Stored data entries:
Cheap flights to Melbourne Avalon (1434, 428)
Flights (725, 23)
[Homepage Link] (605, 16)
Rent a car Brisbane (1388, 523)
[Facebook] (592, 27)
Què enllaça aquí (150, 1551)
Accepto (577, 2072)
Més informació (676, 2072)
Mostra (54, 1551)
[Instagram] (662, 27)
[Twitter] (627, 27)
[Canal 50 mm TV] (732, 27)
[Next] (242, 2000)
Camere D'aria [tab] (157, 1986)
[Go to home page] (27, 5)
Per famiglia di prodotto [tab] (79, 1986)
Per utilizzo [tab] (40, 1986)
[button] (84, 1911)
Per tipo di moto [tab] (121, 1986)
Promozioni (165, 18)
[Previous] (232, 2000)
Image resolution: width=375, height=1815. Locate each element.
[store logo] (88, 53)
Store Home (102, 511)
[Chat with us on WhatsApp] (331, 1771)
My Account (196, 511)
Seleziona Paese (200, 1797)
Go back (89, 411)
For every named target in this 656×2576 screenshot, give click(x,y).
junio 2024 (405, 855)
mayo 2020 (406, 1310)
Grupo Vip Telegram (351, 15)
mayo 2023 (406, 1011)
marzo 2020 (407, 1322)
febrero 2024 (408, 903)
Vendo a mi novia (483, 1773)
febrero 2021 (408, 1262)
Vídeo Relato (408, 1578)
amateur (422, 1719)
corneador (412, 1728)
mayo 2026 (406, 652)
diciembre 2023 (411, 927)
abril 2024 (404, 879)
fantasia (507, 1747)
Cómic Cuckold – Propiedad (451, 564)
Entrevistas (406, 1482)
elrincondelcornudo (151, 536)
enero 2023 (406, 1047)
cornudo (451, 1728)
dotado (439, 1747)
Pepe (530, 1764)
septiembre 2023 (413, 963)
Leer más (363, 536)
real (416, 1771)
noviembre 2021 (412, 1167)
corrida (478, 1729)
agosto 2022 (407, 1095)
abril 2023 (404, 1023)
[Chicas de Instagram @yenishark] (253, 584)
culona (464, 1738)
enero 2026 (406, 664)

*DIRECTIONS FOR THIS TASK*
Scan the data above and state how many of its lines contain the string "Instagram", with no other content.

*ANSWER BELOW*
2